Many government agencies struggle managing software licenses in an effective manner, overspending chunks of their million and billion dollar IT budgets on unused or redundant programs. Despite its $31 billion budget and massive inventory of software licenses, the Defense Department, however, is not one of those.

The Government Accountability Office released a report earlier in July recognizing DOD’s software license management plan as satisfactory in effectively meeting four statutory requirements set forth by the National Defense Authorization Act for fiscal year 2013.

With hundreds of software licenses purchased in 2013, the department was not only able to keep an accurate inventory of those but also others not selected for use, such as “some classified software, contractor-owned software, and handheld devices such as tablets and phones,” according to an introductory letter from Carol Cha, director of Information Technology Acquisition Management Issues at GAO.

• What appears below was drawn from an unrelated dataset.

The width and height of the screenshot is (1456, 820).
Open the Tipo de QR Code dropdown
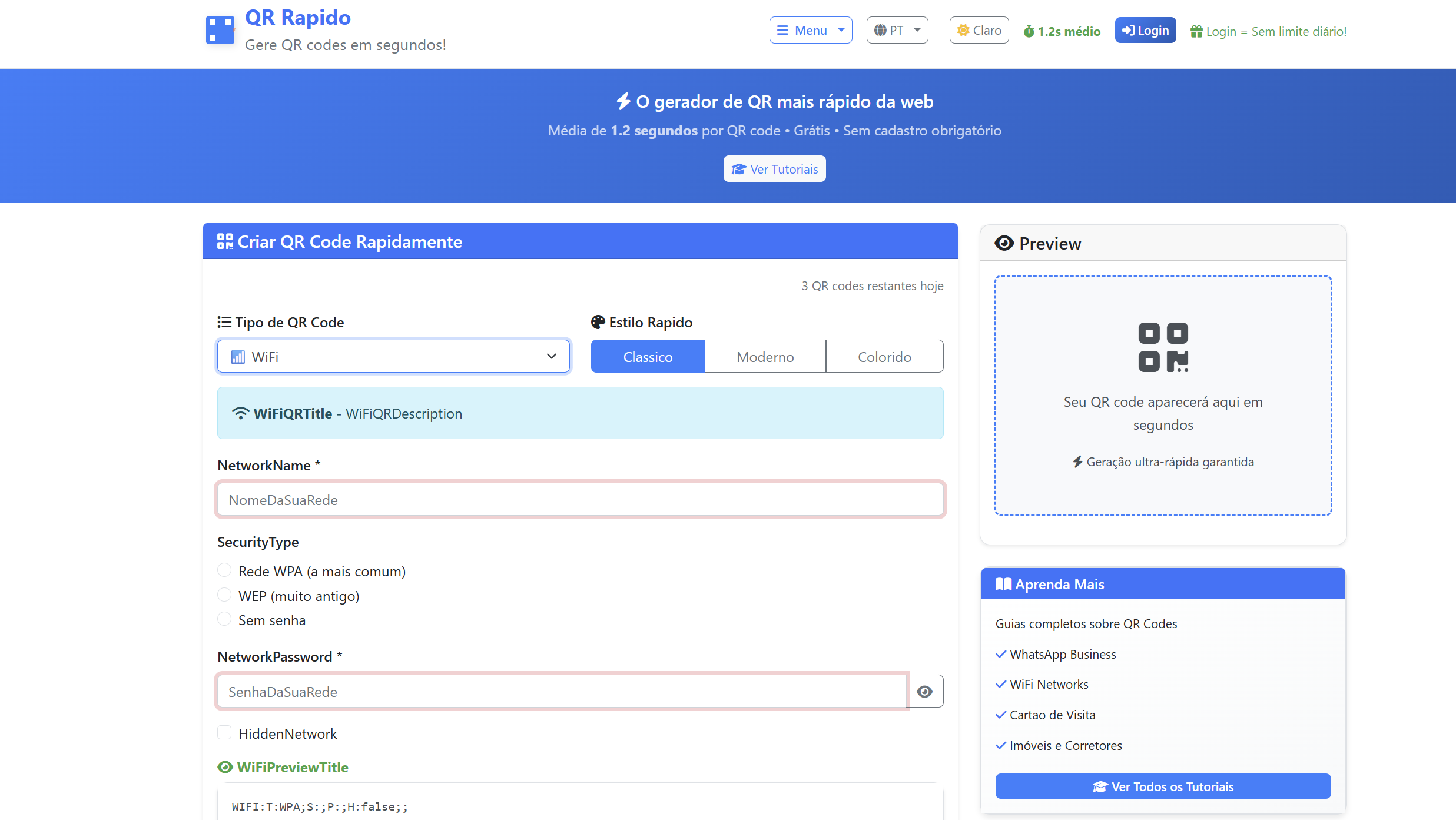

“DOD has developed a plan to help the department manage its licenses, and the plan clearly describes, among other statutory requirements, what software the inventory is to include,” Cha wrote. “By identifying such information, DOD has laid the appropriate groundwork to analyze software license data.”


Under the 2013 NDAA, the department’s chief information officer is tasked with preparing a software management plan “that will maximize the return on investments,” the report says. Therefore, part of the CIO’s responsibility in addition to keeping track of licenses is to compare the installation of the licensed software to the number purchased, create a software procurement plan for the following two fiscal years and develop a set of best practices for greatest economies of scale and cost saving in purchasing new software, all of which the DOD satisfactorily achieved in GAO’s analysis.

“Based on our work on leading practices in licensing management, the department’s planned analyses could help achieve savings in license procurement, use, and, to a limited degree, optimization,” Cha’s letter to Congress said. “Among other things, these analyses could lead to savings through procuring volume discounts and/or moving toward enterprise-wide solutions; as well as disposing of excessive licenses.”

DOD’s software management plan, though considered a success in its infancy, will face its biggest challenge in the coming years during its full implementation, the GAO report said.

“By identifying such information, DOD has laid the appropriate groundwork to analyze software license data,” Cha wrote. “DOD is currently implementing the plan, which will likely be the most challenging aspect of this effort. The DOD CIO’s ability to effectively carry out its planned license efficiency analyses will depend largely on the completeness and accuracy of the information provided by the components.”